From Gephi to Linkurious: Interview with co-founder Sébastien Heymann
Linkurious has been helping technical and non-technical users make sense of their connected data for over ten years now. The roots of Linkurious are older, however, since its CEO has a long experience in the domain of graph technology. Sébastien Heymann, co-founder of Linkurious, was also one of the co-founders of Gephi back when he was an engineering student, before he started working on his PhD.
How did Gephi, the open source software for network visualization and analysis, get its start? And in what ways did it give rise to Linkurious? We did a Q&A with Sébastien to get the whole story.
Many people in the graph community are familiar with Gephi, but could you briefly describe it for folks who may be a little less familiar with the tool?
Gephi is a desktop-based open source graph visualization and exploration software, framed as the “Photoshop for graphs”. Users display and manipulate interactively networks up to 100,000 relationships. It is mostly used for social network analysis. The first prototype was built in 2006 by Mathieu Jacomy (read his interview here). Its foundational paper has been cited by 12,500 research papers since then, and received the Oracle Duke’s Choice Award 2010.

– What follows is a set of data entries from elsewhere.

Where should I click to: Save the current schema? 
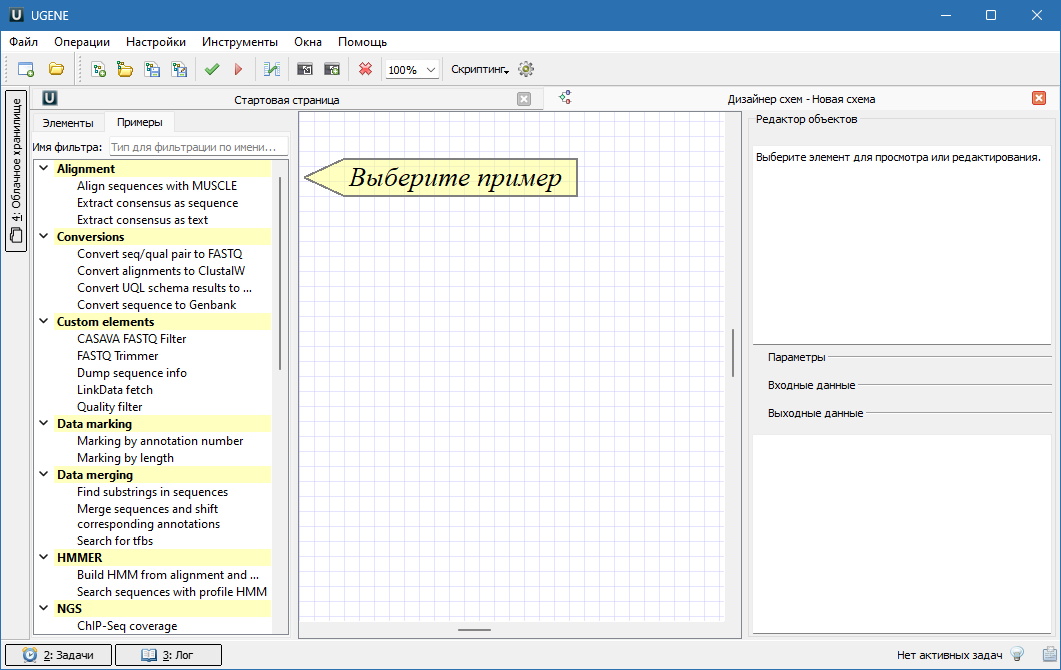(x=151, y=69)
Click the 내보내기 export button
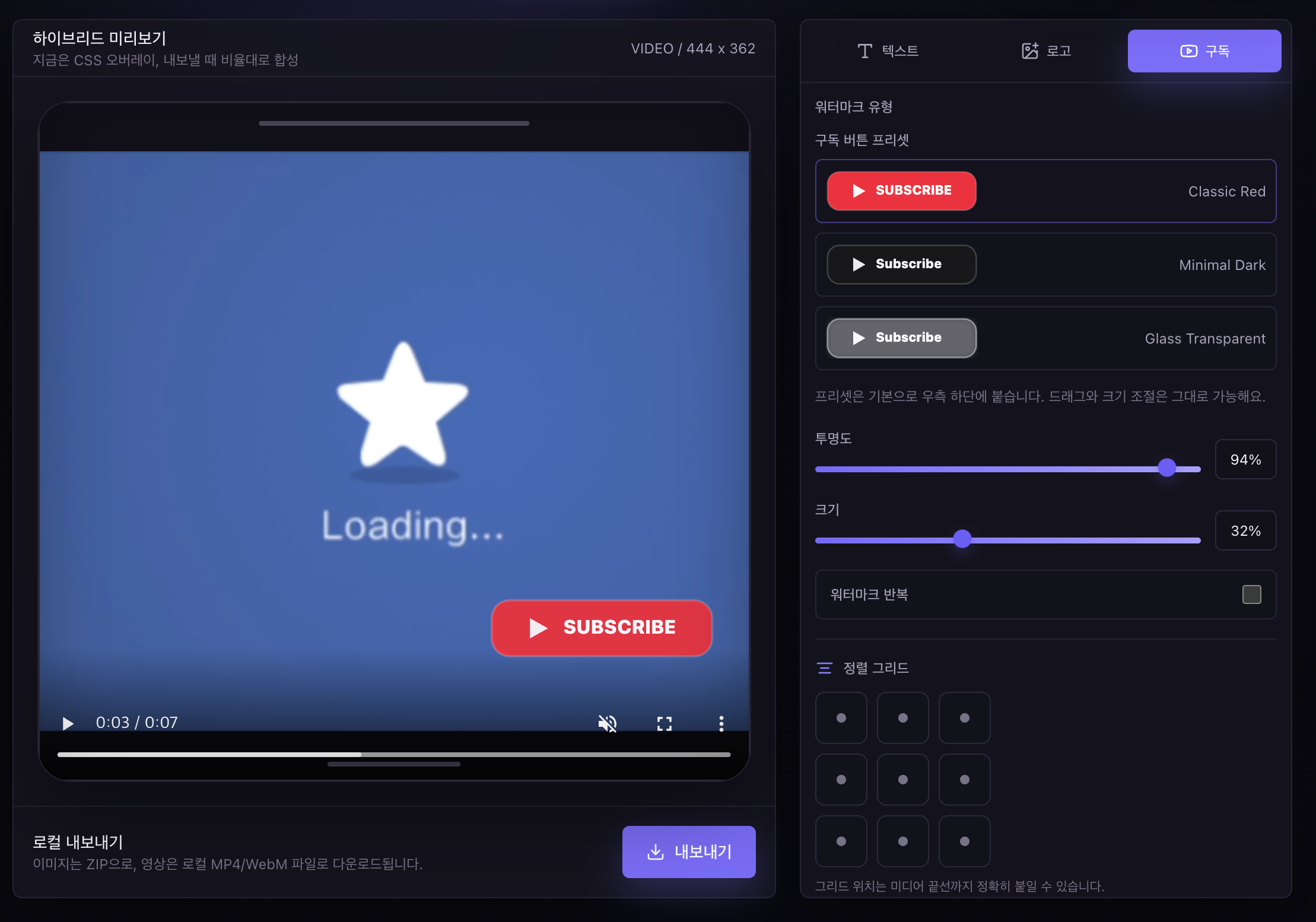The height and width of the screenshot is (922, 1316). click(689, 852)
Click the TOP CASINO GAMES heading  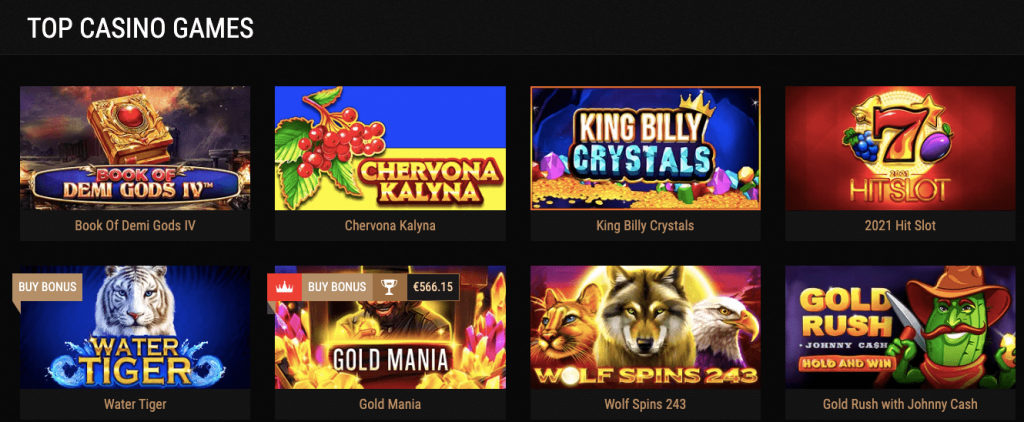point(140,29)
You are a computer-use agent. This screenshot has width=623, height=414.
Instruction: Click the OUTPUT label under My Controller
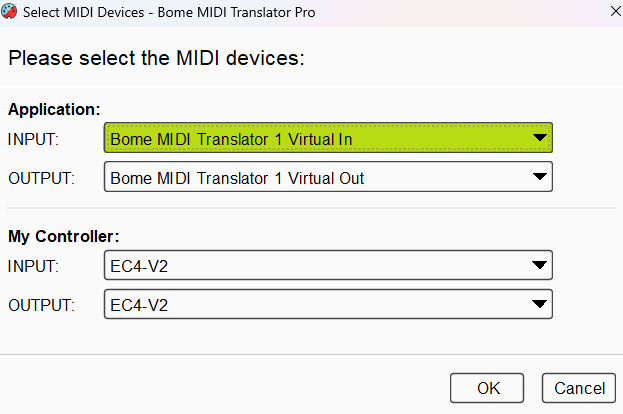tap(41, 306)
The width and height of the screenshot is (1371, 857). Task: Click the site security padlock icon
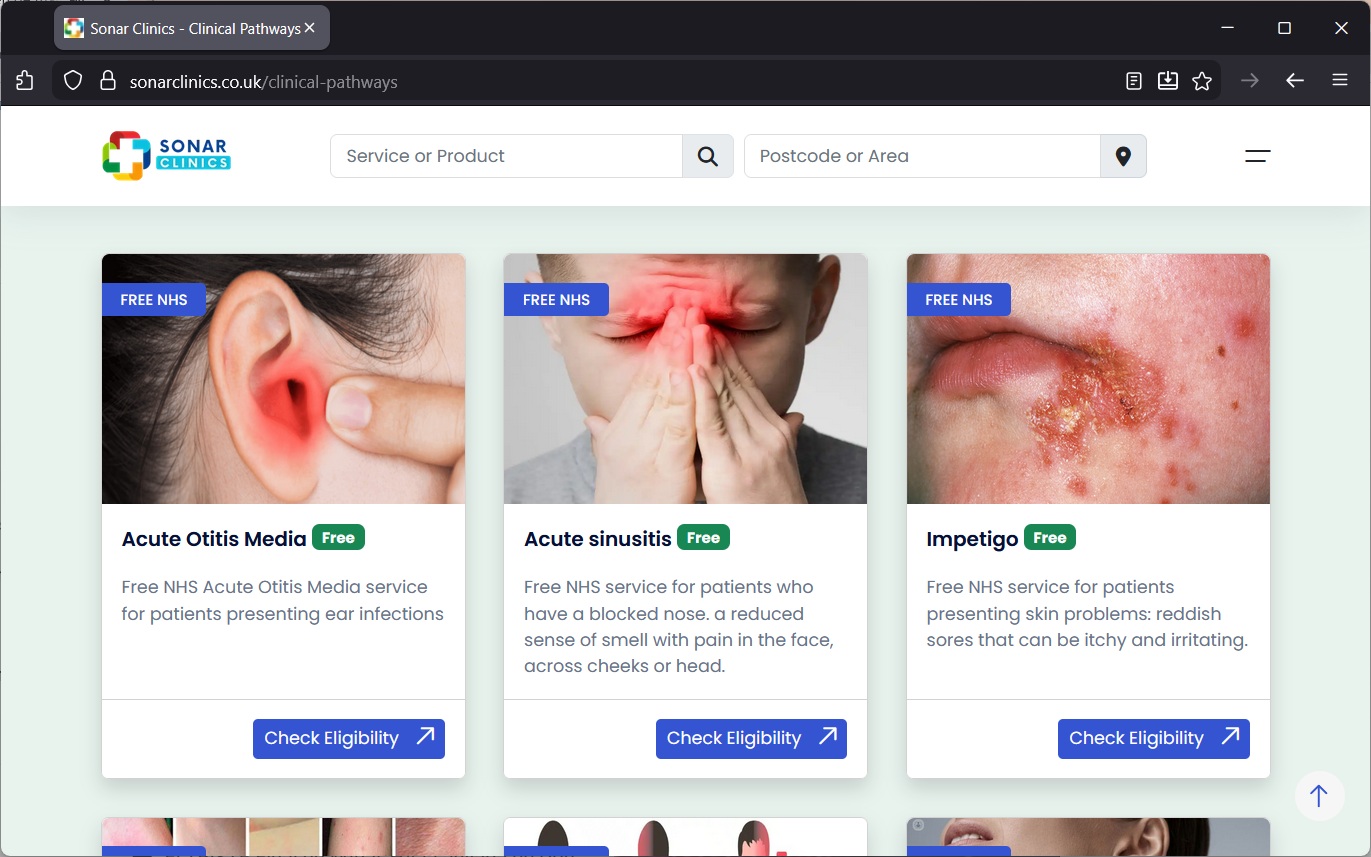(108, 81)
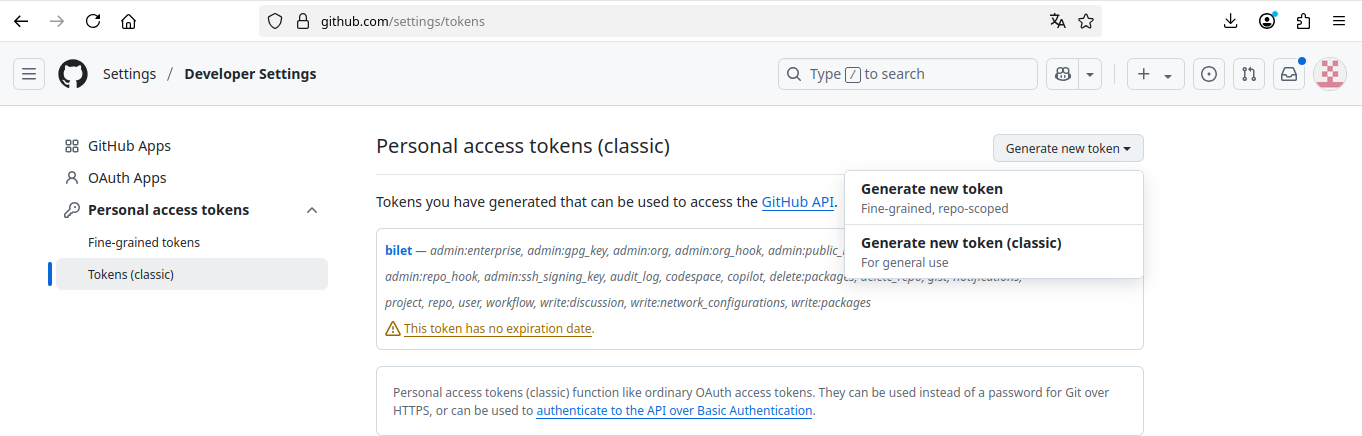Image resolution: width=1362 pixels, height=436 pixels.
Task: Collapse the Personal access tokens section
Action: coord(312,210)
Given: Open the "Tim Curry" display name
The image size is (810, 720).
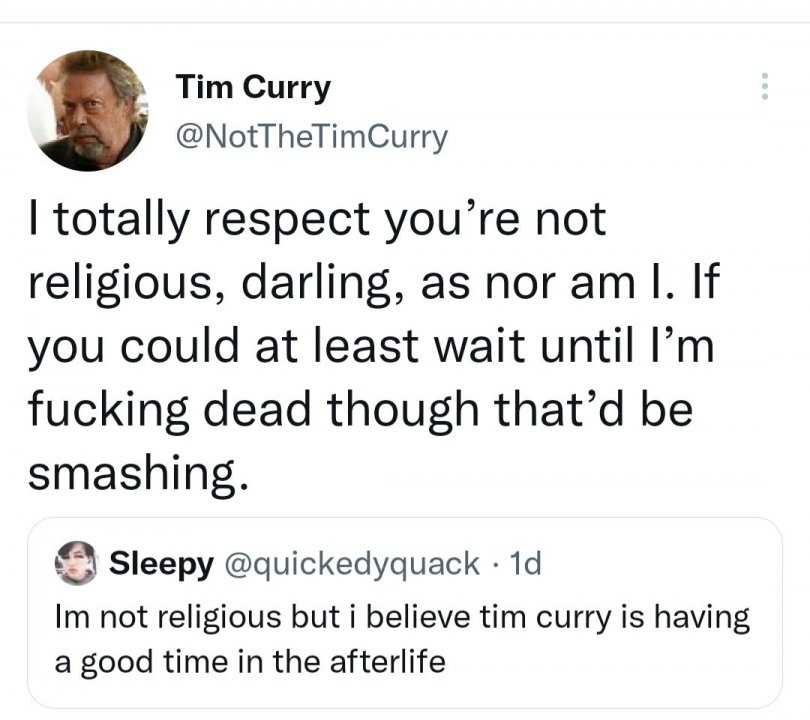Looking at the screenshot, I should pyautogui.click(x=253, y=88).
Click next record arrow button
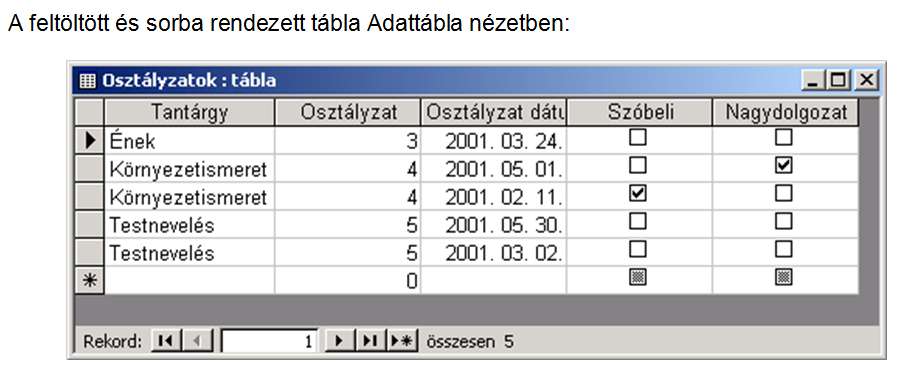 tap(339, 341)
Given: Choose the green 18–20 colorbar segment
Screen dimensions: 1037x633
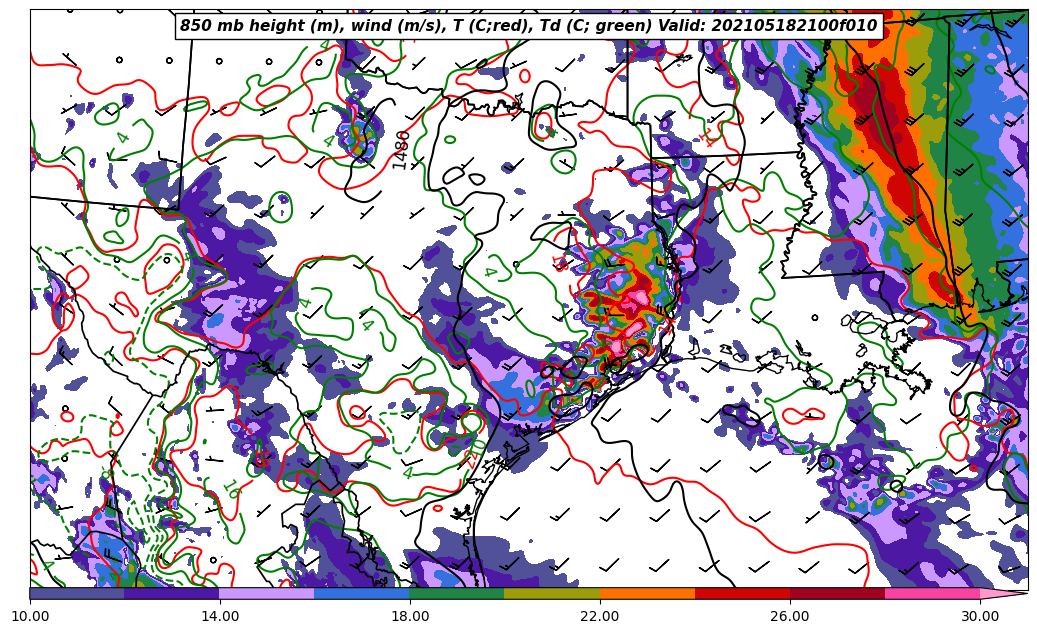Looking at the screenshot, I should click(457, 593).
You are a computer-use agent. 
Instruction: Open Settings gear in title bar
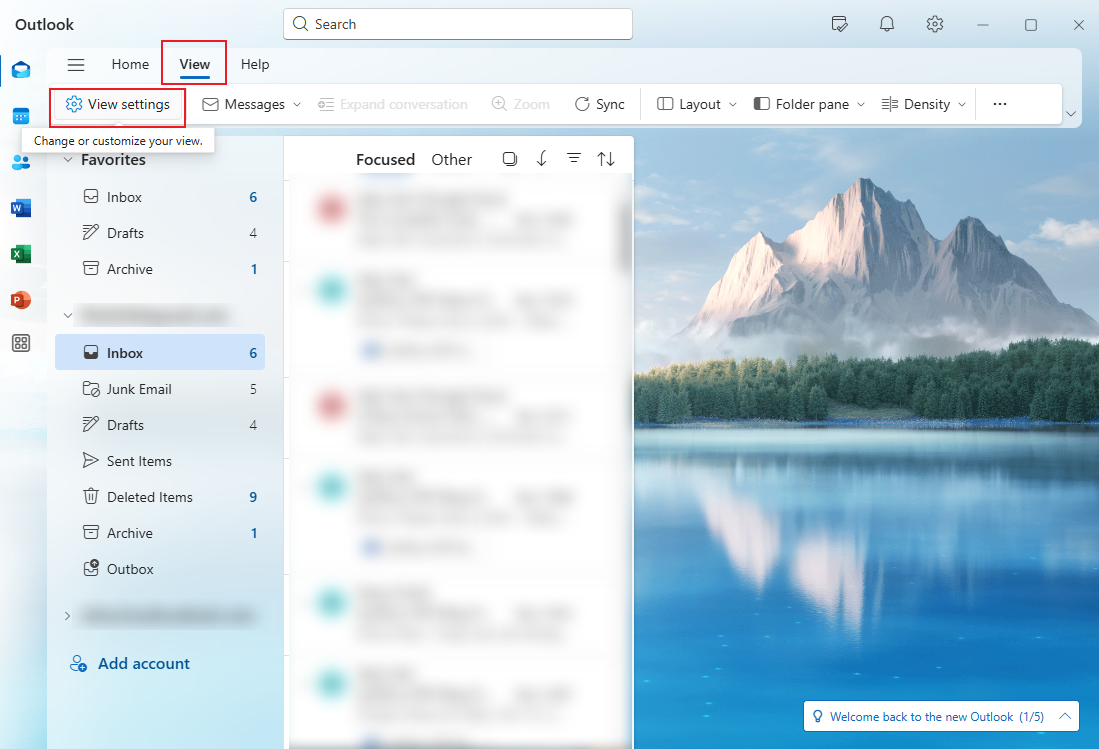[x=935, y=24]
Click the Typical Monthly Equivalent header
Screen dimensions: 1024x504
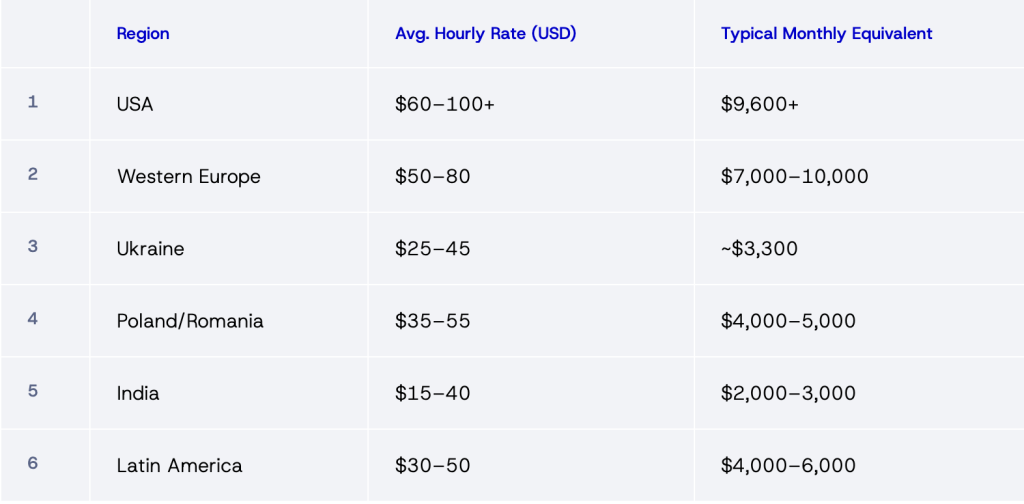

I was an engineering student when I joined the project in 2008, shortly after Mathieu Bastian became project lead and started the industrial development of the software to support the activities of Dana Diminescu's sociology research team at Maison des Sciences de l'Homme, Paris, and Franck Ghitalla's research on web cartography. No existing graph visualization tool fit their needs, so they built their own.
I joined the project because I was fascinated by networks and their potential to answer research questions that statistical methods cannot. I also simply loved making beautiful pictures, and Gephi made me feel a sense of wonder.
In 2007, graph databases didn't exist (Neo4j was a prototype), graph visualization existed commercially only for law enforcement and intelligence agencies and was called link analysis. All tools required scientific training.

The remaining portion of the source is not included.